Problem: what object does the word ‘and’ stand for?
Is Philosophical Investigations criticizing this picture? §
Standard thought is this picture is the main object of criticism of PI
Gustafsson thinks this is making too much philosophy out of the Augustinian
picture.
(in fact, Augstine himself doesn’t subscribe to the philosophical
implications commonly attributed to the passage)
This simple picture is attractive and can be applied in good ways or bad ways.
Pictures for Wittgenstein operate on a primative level, can’t say they’re
right or wrong.
Wittgenstein in Foundations of Mathematics : “We don’t judge the picture
but we judge by means of the picture.”
They are prototheories / paradigms that are bad if cut from their useful
applications.
e.g.
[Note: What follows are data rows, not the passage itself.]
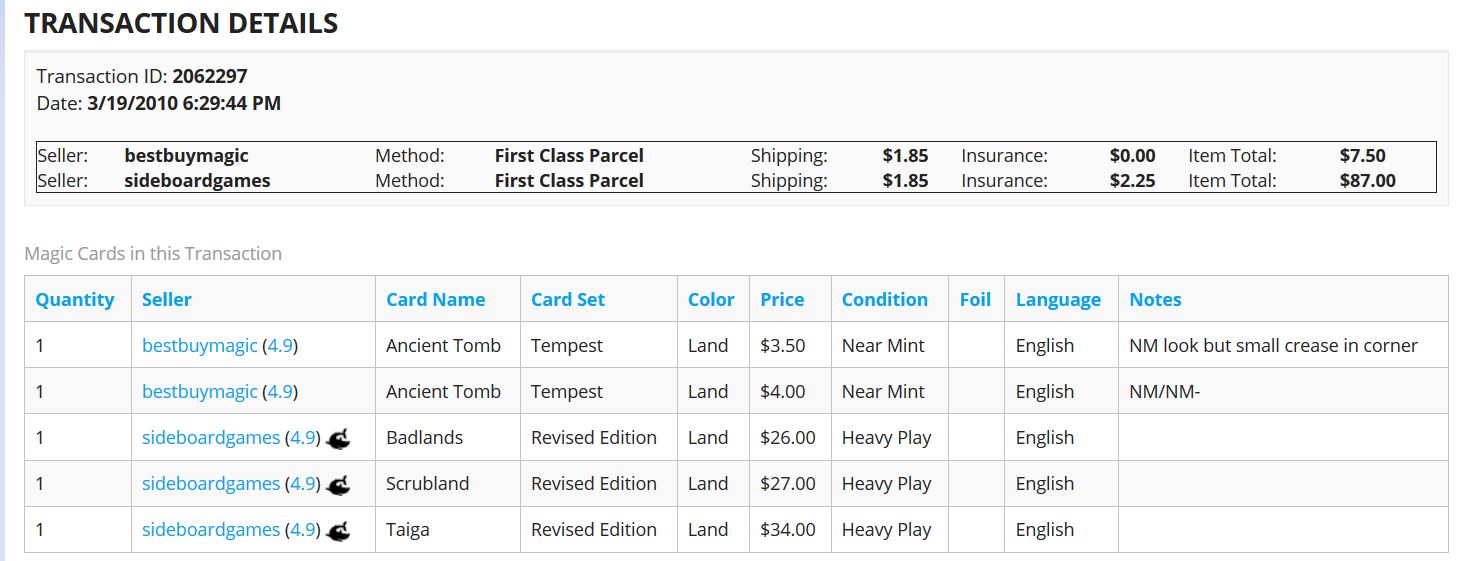Open sideboardgames seller link in Badlands row

pyautogui.click(x=210, y=438)
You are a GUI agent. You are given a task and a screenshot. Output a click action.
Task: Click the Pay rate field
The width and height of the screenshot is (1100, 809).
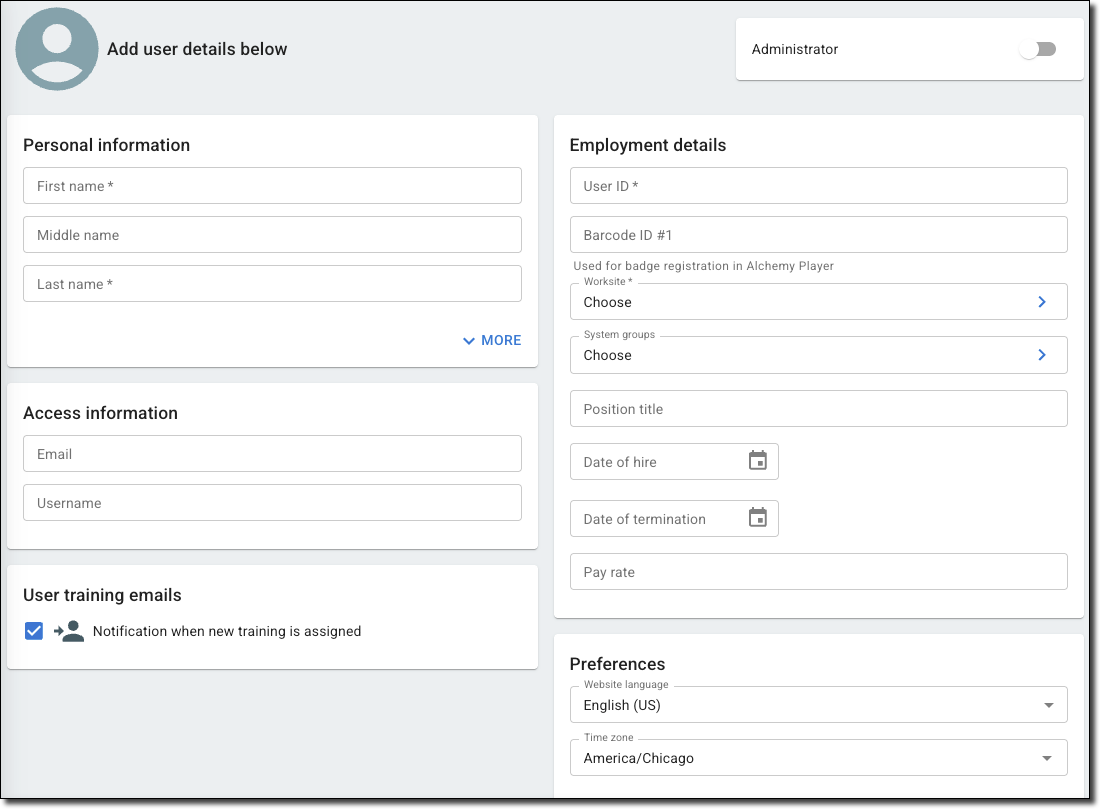tap(818, 572)
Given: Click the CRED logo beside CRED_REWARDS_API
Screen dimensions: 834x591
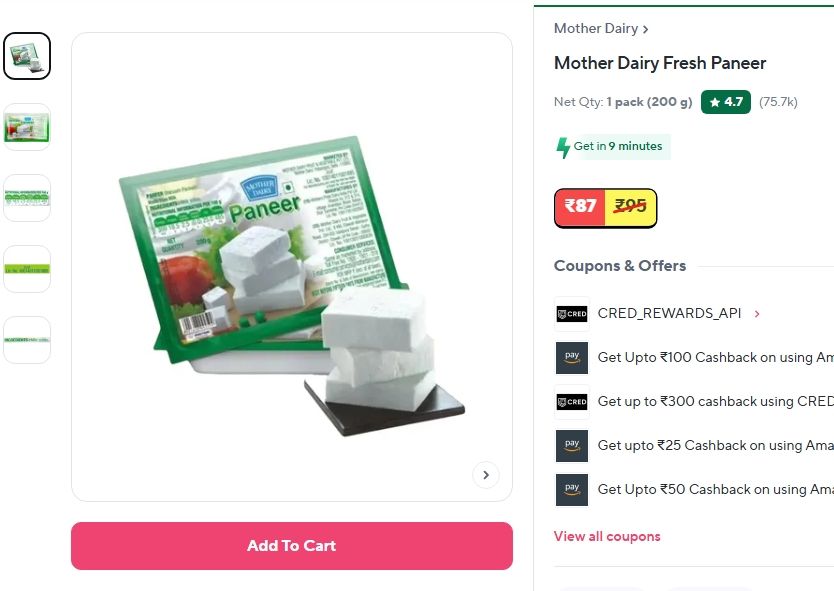Looking at the screenshot, I should pyautogui.click(x=572, y=314).
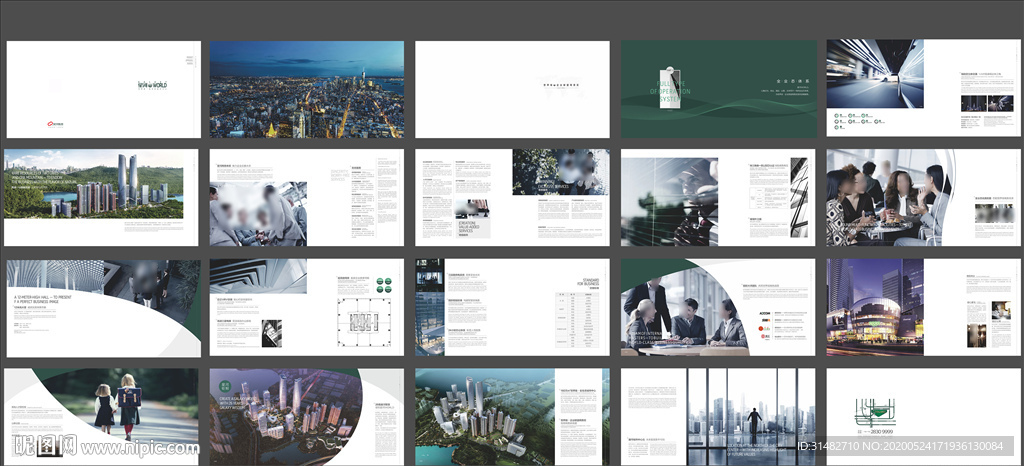This screenshot has width=1024, height=466.
Task: Click the two children walking photo
Action: (x=118, y=405)
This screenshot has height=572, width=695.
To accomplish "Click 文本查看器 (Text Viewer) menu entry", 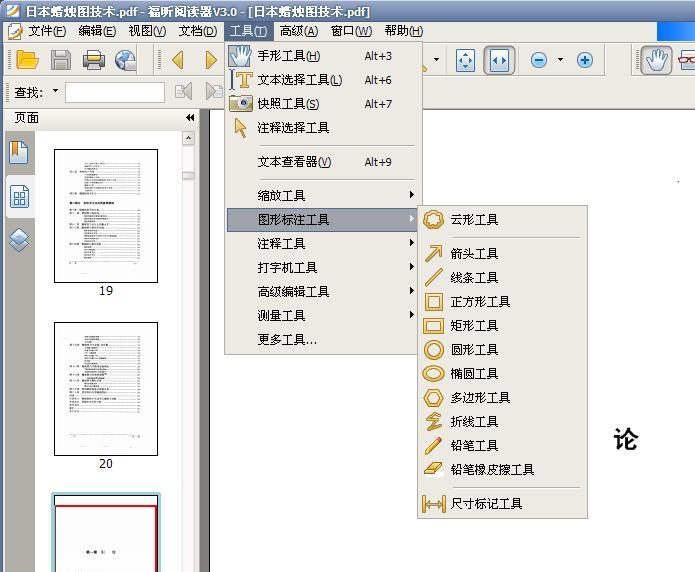I will (294, 162).
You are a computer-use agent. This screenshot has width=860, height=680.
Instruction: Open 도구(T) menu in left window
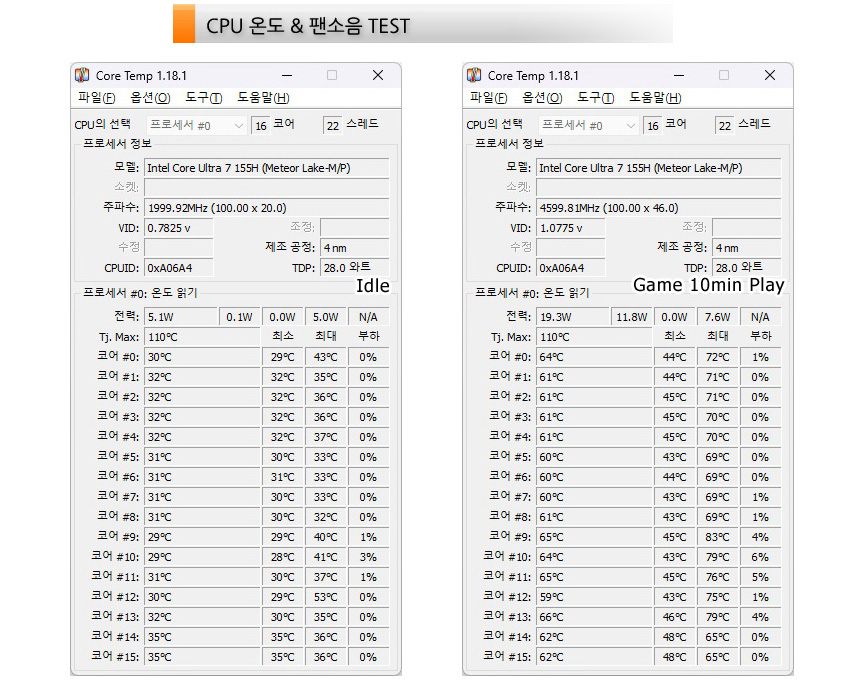point(203,98)
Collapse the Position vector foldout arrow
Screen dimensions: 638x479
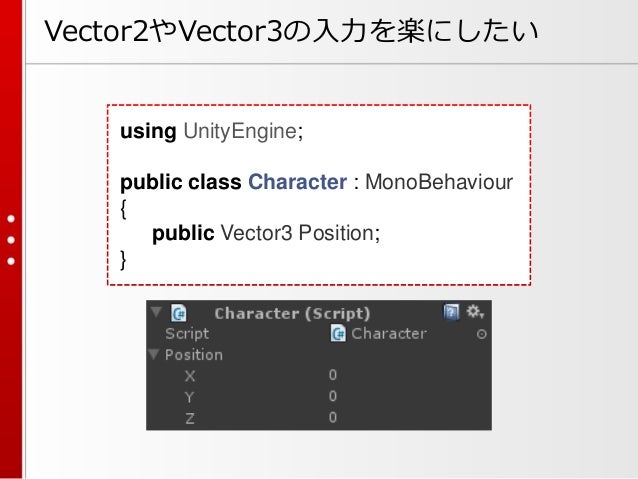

Start looking for the correlate of the word red, postulate Platonic
forms and get philosophical confusion
Cannot be argued against because counterexamples can be absorbed by a
picture, which can be elaborated upon
The closer the picture is to a fully fleshed out theory, the harder (more
artificial-seeming) this becomes.
Is Wittgenstein criticizing Plato? §
If Wittgenstein is not strictly criticizing Augustine, is he at least
criticizing Plato ?
Wittgenstein quotes Theatetus picture of language: Socrates is presenting
something he has heard and he concludes we don’t really understand it.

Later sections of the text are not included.